§ **Source material**:
Segment Open
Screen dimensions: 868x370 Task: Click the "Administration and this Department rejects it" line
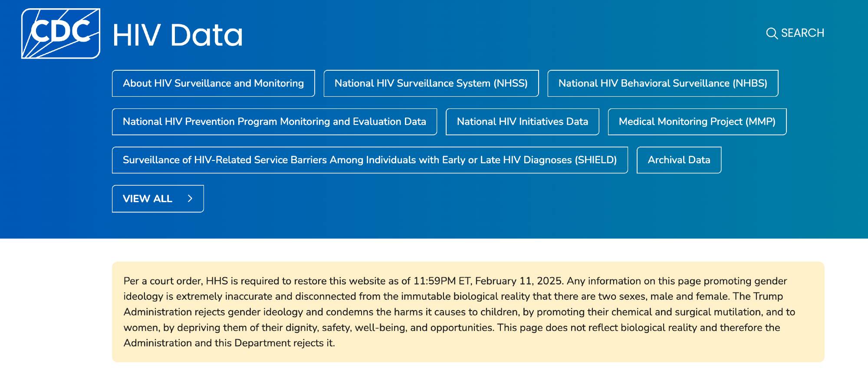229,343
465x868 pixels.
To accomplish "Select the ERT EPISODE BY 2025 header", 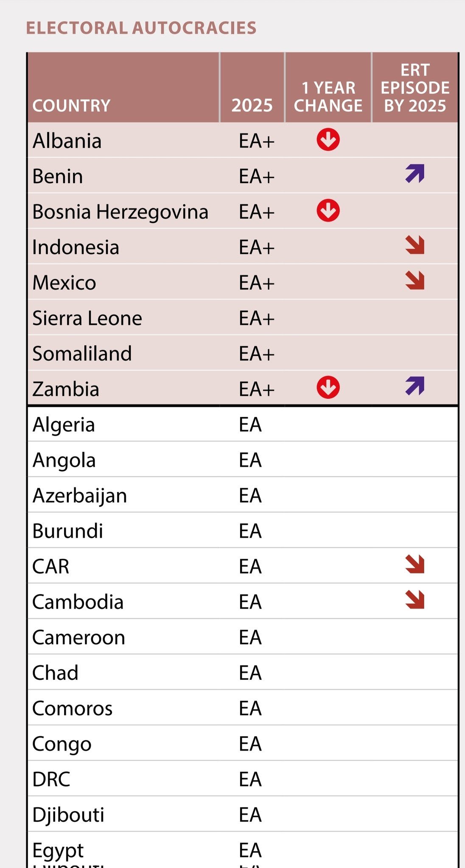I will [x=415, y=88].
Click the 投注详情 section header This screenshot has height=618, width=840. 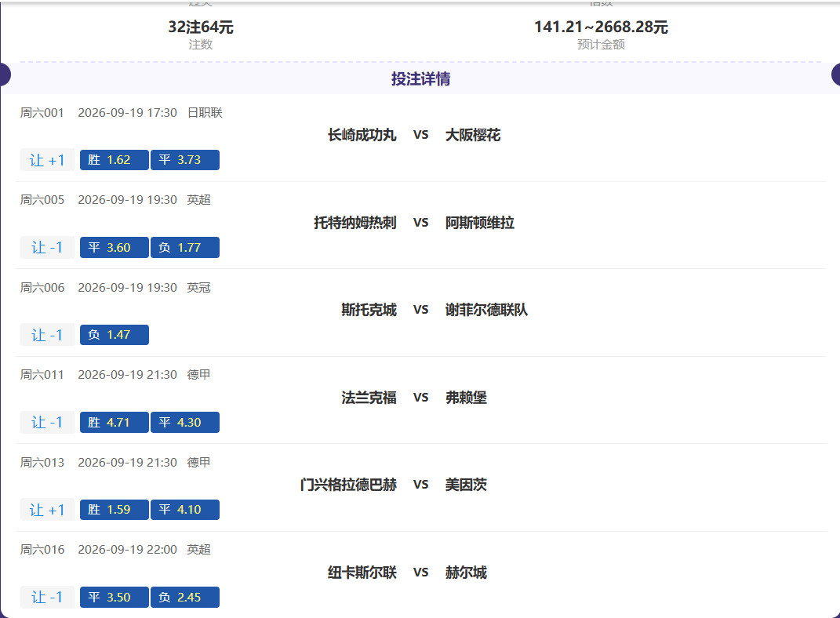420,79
Segment Closed
Segment Open
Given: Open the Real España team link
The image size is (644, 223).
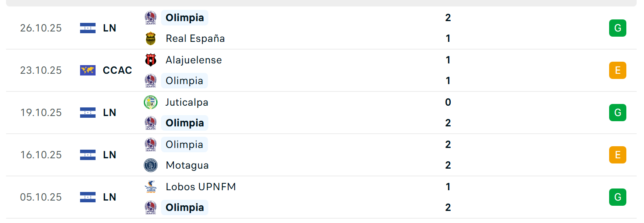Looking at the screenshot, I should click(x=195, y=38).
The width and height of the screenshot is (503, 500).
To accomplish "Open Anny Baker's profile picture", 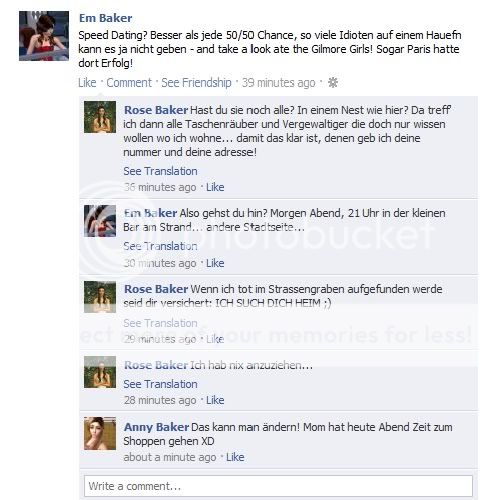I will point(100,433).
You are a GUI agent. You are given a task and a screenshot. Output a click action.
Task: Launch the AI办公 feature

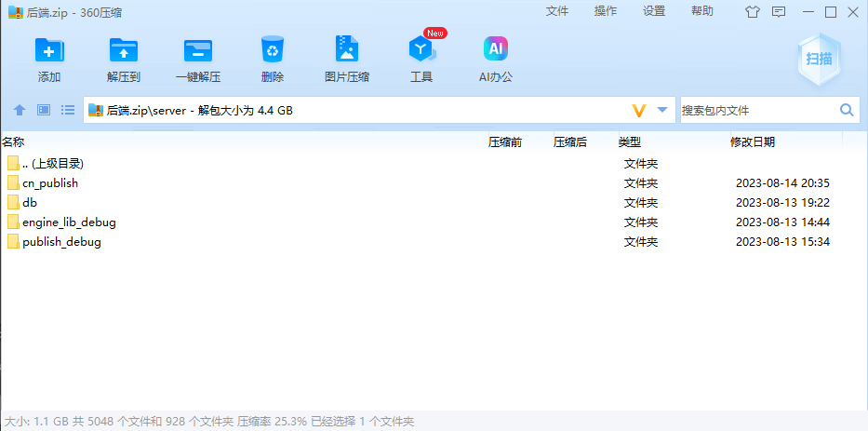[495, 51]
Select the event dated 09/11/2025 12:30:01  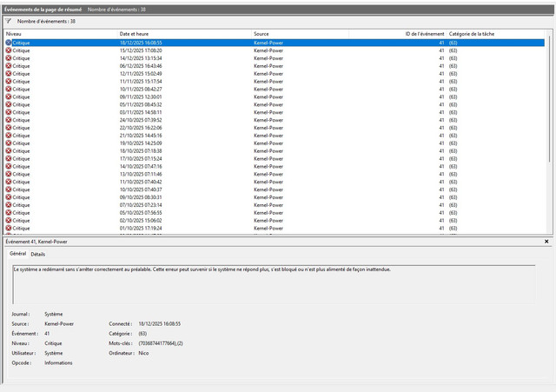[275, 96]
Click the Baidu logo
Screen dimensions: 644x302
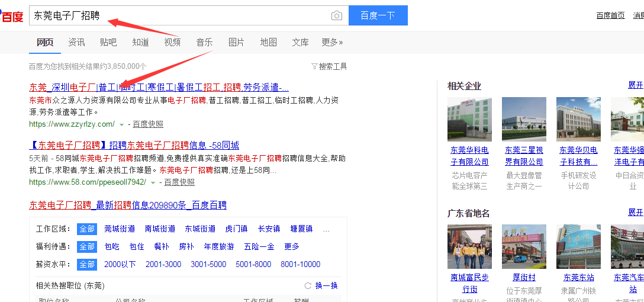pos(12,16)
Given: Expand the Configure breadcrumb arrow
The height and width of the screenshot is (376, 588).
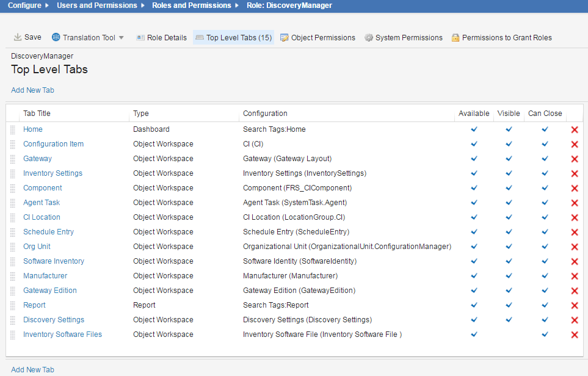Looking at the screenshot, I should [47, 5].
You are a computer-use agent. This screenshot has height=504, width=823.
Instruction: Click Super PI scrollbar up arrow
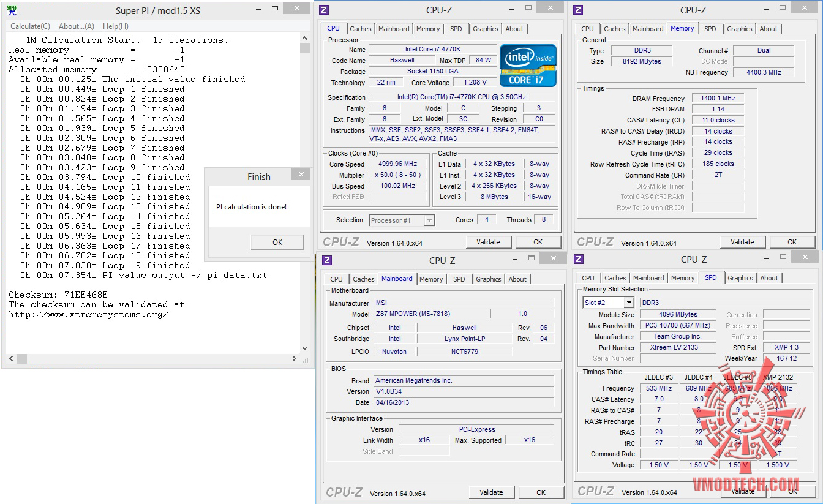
Segment Closed
Segment Open
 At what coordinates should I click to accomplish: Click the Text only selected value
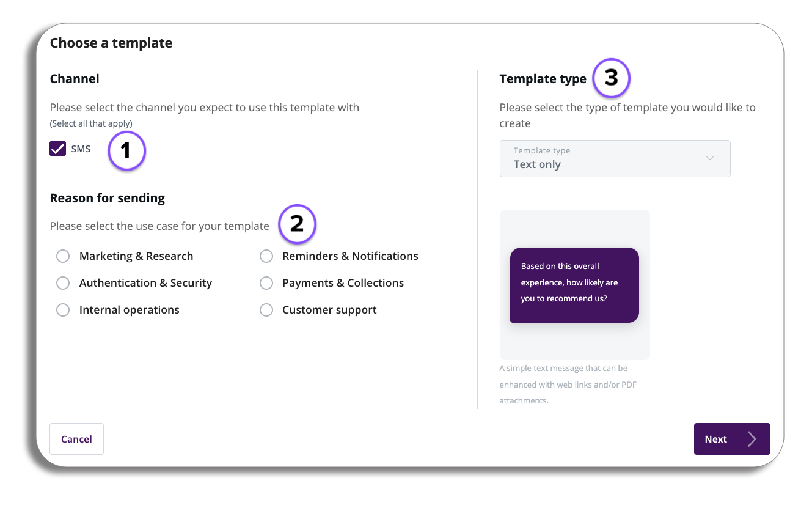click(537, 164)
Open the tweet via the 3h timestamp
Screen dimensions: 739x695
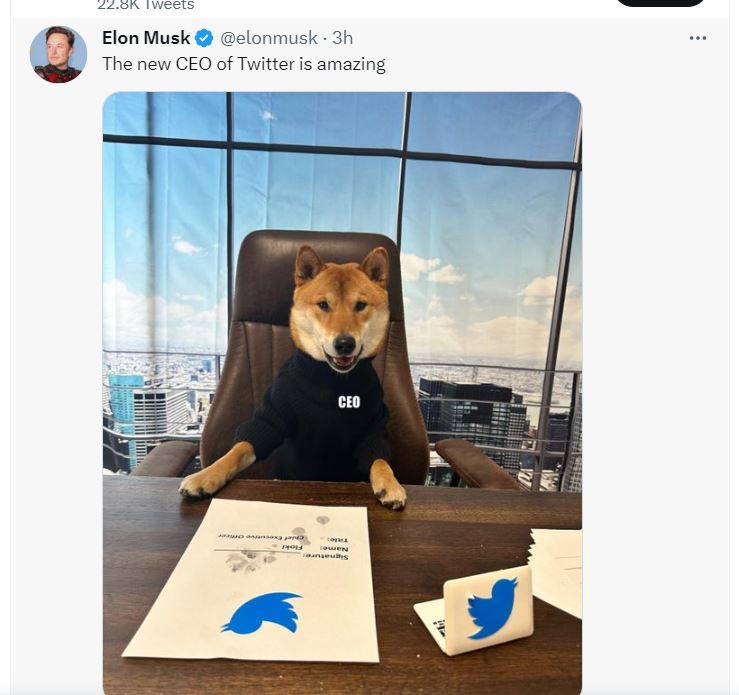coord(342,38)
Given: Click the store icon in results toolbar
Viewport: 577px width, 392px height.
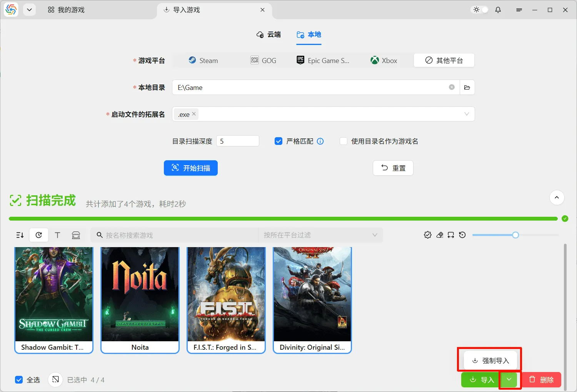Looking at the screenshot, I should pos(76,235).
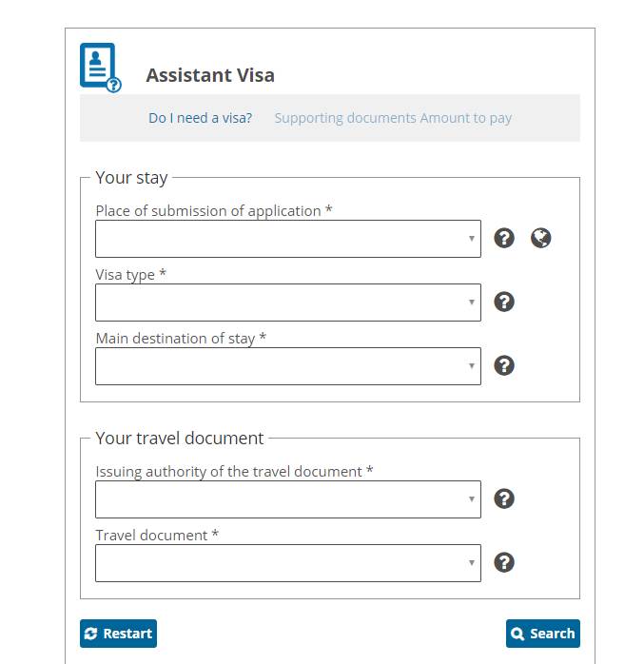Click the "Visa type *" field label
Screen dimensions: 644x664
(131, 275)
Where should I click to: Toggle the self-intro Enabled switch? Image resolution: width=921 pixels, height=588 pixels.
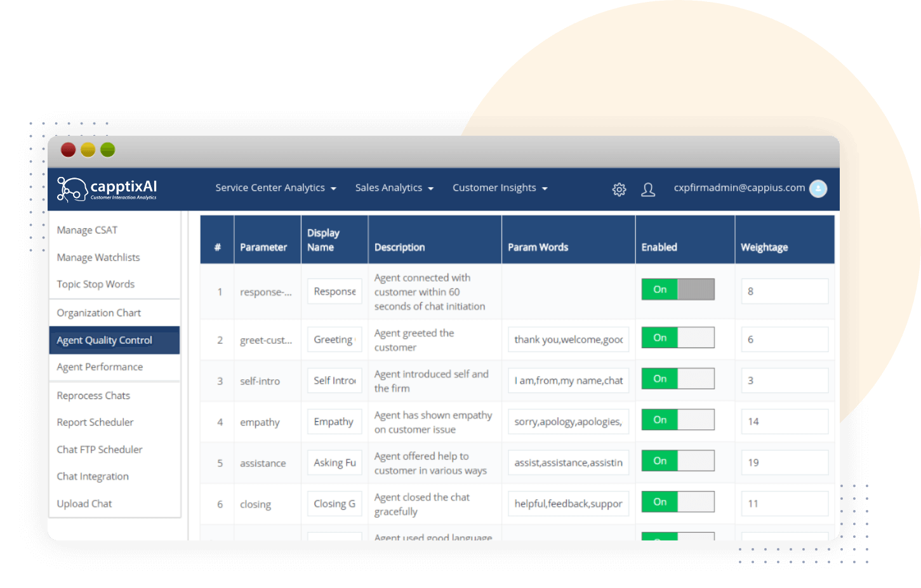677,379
Segment Closed
§ **What you will do**:
Among the entries above, copy exactly the stretch from the line holding "The height and" through the line holding "Instruction: Click Super", leaving out any pictures.

§ **Solution**:
The height and width of the screenshot is (376, 588).
Looking at the screenshot, I should [47, 5].
You are a computer-use agent. This screenshot has height=504, width=823.
Instruction: Click Super PI scrollbar up arrow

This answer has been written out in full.